Hazelwood Green project moves on after Amazon HQ2 hype ends
When Mill 19 was built along the Monongahela River in Pittsburgh’s Hazelwood neighborhood in 1943, it housed munitions for World War II.
After the war, it became a steel mill.
In the 1970s, it was used to store coke oven bricks.
The possibility for the 178-acre development project called Hazelwood Green to house a modern day e-commerce giant like Amazon would have brought it full circle, said Michael Levenson, director of commercial real estate at Albert Anthony Real Estate.
“The three city sites seemed the most appealing,” Levenson said of the five sites included in Pittsburgh’s Amazon HQ2 proposal, released Thursday. “Hazelwood Green always stuck out as the favorite to me, because the 178-acre vacant site is primed for a development such as what Amazon was interested in locating.”

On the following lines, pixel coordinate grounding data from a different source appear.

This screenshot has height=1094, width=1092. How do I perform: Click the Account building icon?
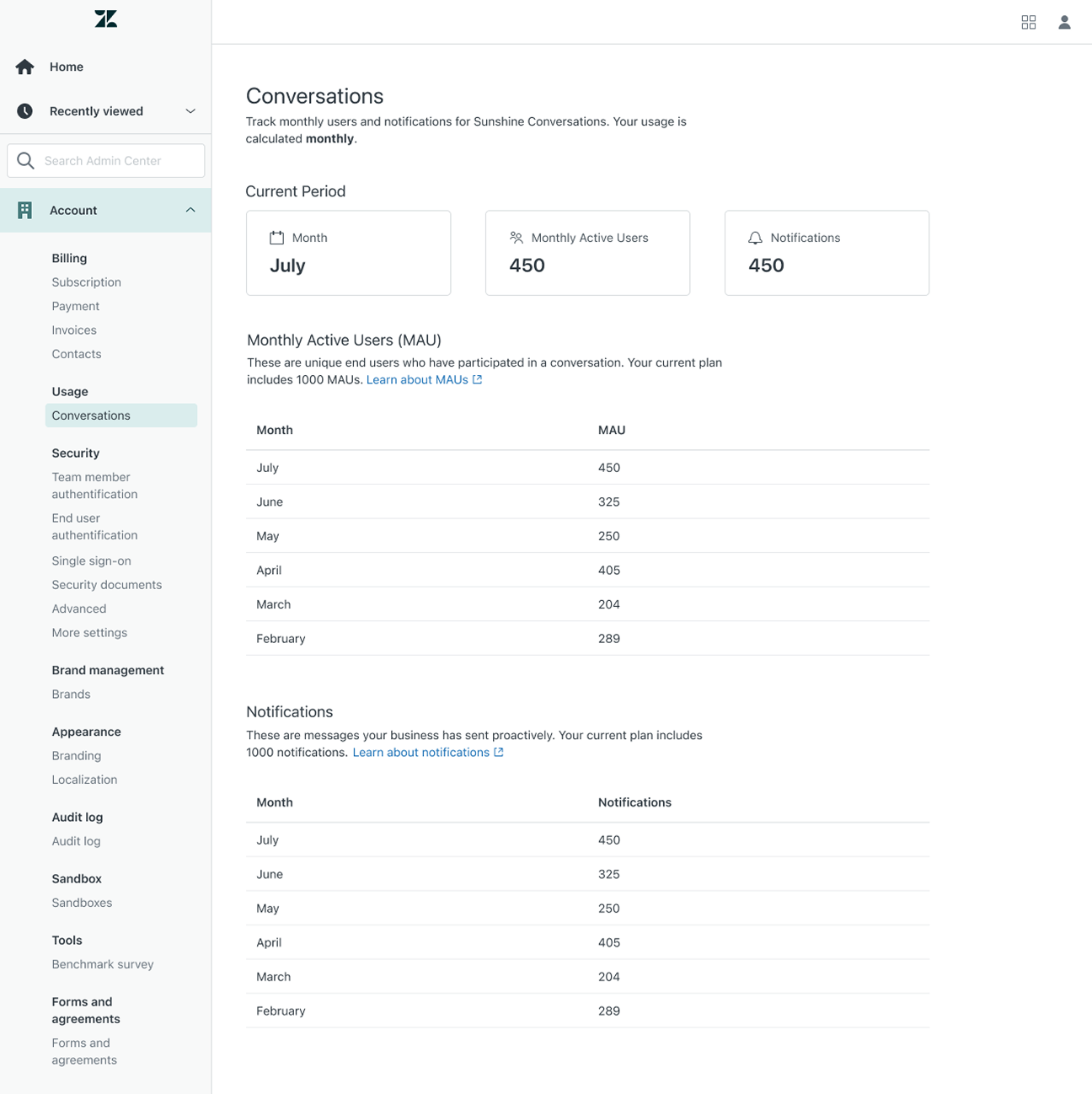[25, 211]
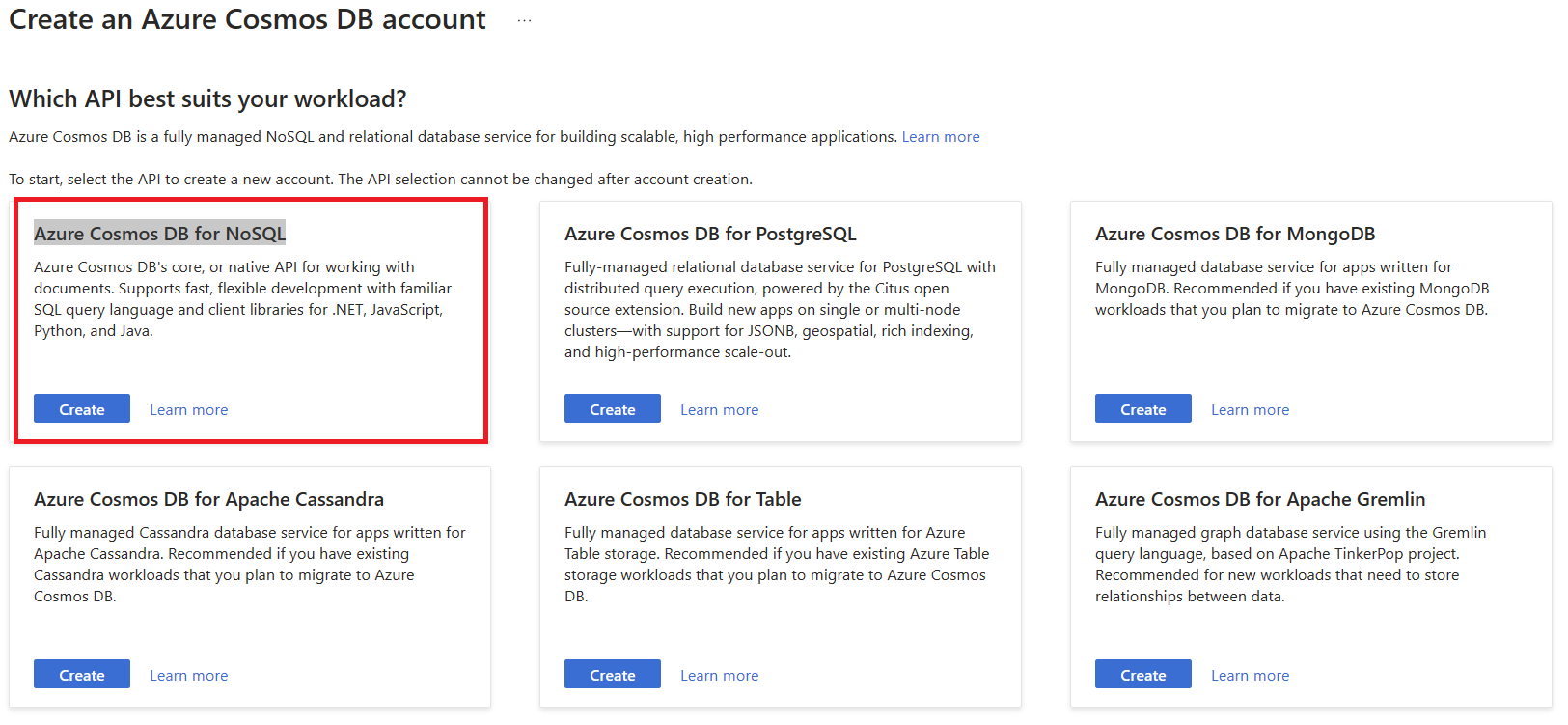This screenshot has width=1568, height=725.
Task: Open Learn more for the PostgreSQL API
Action: [x=719, y=410]
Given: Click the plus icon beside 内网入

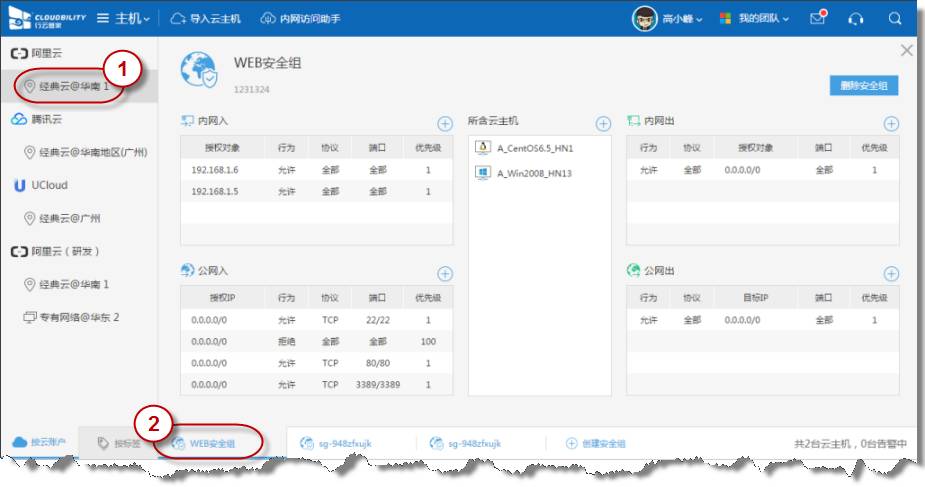Looking at the screenshot, I should click(x=446, y=123).
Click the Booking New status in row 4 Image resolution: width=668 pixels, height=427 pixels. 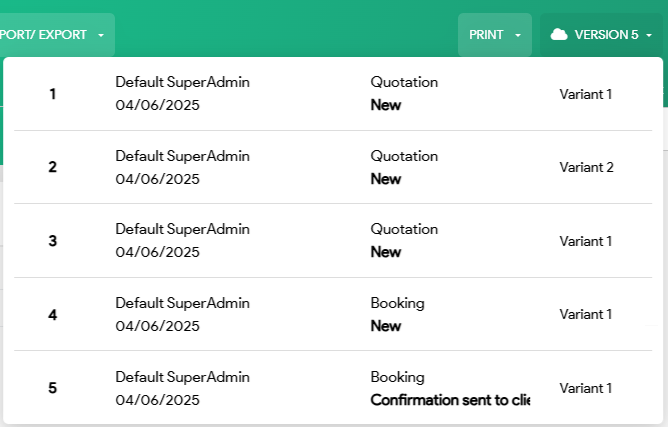click(x=386, y=325)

Proposed plans for moving Amazon’s second headquarters into Hazelwood Green, along with similar suggestions for other sites were included in Pittsburgh’s HQ2 bid. In most cases, the sites would have been offered to Amazon for free while the state covered the cost, public officials said.
The team directing the Hazelwood Green development project had not seen the bid before Thursday, said Rebecca Flora, President and CEO of ReMake Group, LLC.
“We really didn’t review it either,” Flora said Friday. “We’re still fact checking some of the information in it ourselves.”
For example, a rendering of Hazelwood Green included in the proposal does not match their rendering of the project. Flora also disagreed with the valuation of the property and said that they are in the process of doing land valuation themselves.
“I can assure everyone we are not offering land for free,” Flora said.
Hazelwood Green is owned by a partnership between the Heinz Endowments, Richard King Mellon Foundation and the Claude Worthington Benedum Foundation. The Regional Industrial Development Corporation of Southwestern Pennsylvania owns 12.6 acres of the site, which includes the Mill 19 building.
Levenson speculated that the former Civic Arena site and properties in the Strip District would have the biggest price tags. The 65-acre Carrie Furance site in Rankin and Swissvale was also part of the offer to Amazon.
Recent property assessments show that the five sites’ land is together worth at least $20 million.
Any of the five sites could easily become mixed-use development with residential, office and retail space, Levenson said, with Hazelwood Green also offering industrial options.
“The wild card of the five sites is Carrie Furnace,” Levenson said. “With no real attractions surrounding it and isolated from main roadways, this site is a blank slate for a developer with a vision to create an out-of-the-box project.”
Development of the Hazelwood Green site will move forward with or without Amazon, Flora said.
He said they’re currently working with smaller-scale tech companies that are interested in the space.